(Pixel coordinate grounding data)
- Opening Delimiter -

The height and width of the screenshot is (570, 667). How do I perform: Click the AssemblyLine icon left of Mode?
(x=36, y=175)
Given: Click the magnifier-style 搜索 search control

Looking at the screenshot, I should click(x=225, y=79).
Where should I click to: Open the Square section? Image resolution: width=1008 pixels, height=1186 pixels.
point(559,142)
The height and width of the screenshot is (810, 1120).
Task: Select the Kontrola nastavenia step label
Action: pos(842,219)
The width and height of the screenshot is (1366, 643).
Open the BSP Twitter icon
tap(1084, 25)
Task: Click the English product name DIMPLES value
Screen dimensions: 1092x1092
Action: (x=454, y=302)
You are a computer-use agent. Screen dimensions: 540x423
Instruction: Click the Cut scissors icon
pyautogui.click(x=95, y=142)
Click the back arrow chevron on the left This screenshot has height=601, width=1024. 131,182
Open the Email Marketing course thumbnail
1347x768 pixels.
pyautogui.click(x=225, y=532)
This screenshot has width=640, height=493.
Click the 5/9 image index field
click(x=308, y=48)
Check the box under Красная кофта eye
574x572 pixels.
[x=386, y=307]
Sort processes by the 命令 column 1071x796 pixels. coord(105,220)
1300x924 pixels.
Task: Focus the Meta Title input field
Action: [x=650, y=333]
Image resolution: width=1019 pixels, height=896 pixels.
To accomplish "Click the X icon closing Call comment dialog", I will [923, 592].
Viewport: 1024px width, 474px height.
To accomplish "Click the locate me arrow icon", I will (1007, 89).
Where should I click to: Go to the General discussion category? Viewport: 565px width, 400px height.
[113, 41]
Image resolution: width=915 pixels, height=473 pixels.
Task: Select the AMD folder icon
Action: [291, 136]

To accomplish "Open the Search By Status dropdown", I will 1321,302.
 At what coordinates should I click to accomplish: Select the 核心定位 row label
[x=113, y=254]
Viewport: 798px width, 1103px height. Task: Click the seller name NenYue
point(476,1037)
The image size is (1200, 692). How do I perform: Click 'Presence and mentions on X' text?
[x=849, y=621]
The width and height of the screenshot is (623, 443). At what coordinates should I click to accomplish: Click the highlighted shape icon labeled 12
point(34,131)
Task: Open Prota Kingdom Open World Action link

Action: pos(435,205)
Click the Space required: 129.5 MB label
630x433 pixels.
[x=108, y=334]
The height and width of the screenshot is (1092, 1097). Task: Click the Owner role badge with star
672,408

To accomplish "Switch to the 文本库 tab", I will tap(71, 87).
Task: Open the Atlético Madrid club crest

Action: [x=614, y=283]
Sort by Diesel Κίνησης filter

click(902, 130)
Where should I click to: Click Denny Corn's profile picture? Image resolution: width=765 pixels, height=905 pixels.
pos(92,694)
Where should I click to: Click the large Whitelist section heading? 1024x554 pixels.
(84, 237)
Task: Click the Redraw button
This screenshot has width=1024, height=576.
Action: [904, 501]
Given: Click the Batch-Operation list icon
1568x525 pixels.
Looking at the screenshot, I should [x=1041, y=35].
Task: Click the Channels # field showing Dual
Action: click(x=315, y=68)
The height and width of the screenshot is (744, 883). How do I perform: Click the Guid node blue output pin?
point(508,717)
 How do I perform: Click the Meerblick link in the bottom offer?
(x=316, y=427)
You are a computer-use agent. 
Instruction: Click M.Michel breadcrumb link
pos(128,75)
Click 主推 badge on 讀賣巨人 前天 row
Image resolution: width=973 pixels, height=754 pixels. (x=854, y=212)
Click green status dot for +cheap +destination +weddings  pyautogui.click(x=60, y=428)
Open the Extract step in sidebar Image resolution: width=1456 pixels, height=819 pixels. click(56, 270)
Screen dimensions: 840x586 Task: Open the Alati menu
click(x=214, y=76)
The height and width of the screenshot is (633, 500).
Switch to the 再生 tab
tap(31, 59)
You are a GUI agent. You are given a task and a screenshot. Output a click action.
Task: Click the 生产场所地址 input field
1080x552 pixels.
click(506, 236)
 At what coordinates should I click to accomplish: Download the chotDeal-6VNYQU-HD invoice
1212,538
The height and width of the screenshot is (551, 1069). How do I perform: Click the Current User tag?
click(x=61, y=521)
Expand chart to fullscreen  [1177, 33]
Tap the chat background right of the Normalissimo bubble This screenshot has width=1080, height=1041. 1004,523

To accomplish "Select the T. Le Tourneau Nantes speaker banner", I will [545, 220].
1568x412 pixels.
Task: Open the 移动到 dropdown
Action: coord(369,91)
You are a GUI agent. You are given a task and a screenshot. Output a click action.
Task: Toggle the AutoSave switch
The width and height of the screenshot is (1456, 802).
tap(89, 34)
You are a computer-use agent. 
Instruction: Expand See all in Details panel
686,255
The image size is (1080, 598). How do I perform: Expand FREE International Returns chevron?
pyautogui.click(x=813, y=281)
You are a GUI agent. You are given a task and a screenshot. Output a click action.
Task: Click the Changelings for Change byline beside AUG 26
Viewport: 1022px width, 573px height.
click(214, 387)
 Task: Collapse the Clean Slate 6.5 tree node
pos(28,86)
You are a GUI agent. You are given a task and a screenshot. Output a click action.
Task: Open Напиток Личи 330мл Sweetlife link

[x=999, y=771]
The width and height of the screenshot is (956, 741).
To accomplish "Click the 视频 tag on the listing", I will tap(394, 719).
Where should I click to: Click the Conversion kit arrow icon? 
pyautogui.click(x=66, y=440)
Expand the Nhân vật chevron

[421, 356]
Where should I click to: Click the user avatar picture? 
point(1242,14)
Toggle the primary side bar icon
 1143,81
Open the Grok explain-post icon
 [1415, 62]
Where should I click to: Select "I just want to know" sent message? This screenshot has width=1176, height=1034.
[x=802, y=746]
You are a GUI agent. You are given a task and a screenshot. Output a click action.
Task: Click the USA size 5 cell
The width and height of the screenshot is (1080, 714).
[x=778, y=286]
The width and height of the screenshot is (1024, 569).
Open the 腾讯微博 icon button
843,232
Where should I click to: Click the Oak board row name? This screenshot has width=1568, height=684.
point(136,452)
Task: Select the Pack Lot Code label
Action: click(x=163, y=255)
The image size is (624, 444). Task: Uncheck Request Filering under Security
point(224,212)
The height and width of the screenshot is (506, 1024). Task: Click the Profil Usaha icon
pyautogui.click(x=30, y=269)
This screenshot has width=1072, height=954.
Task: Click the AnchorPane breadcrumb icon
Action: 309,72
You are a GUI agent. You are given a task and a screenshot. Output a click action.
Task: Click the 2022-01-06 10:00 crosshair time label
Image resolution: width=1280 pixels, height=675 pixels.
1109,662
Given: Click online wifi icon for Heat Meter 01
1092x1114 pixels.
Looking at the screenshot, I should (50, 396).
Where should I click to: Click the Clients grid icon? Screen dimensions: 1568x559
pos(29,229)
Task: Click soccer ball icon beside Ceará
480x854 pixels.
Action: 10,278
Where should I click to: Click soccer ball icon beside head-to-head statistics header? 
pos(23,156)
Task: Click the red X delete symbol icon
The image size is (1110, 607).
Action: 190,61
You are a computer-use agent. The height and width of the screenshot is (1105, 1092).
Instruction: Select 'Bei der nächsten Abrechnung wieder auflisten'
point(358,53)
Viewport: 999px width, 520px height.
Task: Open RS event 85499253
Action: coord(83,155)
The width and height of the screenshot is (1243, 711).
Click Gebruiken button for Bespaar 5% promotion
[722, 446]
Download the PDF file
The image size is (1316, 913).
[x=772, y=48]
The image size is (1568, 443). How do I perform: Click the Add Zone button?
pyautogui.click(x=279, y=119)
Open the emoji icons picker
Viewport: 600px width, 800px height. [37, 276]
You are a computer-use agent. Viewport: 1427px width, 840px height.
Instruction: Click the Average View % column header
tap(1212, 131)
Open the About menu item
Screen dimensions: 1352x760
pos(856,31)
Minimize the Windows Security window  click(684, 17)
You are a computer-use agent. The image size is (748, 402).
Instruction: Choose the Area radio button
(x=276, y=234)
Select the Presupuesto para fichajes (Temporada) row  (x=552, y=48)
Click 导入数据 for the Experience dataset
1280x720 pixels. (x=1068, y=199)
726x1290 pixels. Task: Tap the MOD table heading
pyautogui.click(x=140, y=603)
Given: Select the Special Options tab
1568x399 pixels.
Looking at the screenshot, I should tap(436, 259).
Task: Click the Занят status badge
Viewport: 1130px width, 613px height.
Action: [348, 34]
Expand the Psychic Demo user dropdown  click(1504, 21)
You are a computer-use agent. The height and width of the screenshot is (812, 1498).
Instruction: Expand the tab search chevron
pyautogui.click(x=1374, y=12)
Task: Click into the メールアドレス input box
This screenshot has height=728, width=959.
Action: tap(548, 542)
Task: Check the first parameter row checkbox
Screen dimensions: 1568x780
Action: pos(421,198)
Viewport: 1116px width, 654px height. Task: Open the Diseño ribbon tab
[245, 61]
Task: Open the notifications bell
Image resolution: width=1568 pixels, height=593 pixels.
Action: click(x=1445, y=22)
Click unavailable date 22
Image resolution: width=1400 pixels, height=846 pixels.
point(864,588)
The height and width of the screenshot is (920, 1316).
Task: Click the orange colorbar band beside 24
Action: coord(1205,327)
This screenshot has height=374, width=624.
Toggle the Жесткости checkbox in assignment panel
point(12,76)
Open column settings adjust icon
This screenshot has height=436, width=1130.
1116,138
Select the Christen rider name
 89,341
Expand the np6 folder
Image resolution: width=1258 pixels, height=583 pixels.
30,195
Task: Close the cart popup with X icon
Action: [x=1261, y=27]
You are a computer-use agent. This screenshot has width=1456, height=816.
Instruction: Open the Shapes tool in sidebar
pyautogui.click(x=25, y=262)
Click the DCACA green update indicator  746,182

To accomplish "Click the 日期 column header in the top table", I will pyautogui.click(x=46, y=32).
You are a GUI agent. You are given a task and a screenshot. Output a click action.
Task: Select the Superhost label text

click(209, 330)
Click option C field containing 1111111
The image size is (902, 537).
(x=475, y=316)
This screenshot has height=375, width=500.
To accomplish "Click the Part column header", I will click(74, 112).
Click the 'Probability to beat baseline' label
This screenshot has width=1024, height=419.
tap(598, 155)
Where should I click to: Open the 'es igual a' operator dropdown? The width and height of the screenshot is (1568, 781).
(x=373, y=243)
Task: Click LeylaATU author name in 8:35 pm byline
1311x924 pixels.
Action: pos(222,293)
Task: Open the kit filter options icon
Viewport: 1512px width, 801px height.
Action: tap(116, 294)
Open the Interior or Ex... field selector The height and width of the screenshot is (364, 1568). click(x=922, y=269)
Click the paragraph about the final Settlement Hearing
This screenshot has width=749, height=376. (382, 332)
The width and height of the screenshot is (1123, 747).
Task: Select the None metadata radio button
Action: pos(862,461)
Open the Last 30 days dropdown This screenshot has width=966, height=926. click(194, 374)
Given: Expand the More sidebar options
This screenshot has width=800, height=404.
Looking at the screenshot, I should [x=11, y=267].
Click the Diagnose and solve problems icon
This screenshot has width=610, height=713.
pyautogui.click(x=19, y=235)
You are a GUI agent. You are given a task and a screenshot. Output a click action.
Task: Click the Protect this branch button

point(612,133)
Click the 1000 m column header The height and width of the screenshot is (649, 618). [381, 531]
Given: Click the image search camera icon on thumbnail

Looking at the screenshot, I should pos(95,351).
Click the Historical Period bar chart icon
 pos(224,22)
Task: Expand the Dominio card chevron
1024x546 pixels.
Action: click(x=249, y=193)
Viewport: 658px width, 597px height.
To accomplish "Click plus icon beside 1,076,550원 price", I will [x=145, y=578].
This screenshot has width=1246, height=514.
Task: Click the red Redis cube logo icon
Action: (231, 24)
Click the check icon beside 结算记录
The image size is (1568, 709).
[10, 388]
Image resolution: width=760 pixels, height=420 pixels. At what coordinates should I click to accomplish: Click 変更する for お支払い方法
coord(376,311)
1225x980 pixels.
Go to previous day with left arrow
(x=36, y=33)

- Closing Delimiter -

* DIRECTIONS FOR THIS TASK: Where a line of the records has the string "green", return that line.

* EXERCISE SOLUTION:
Click green status dot for +cheap +destination +weddings  pyautogui.click(x=60, y=428)
Click the DCACA green update indicator  746,182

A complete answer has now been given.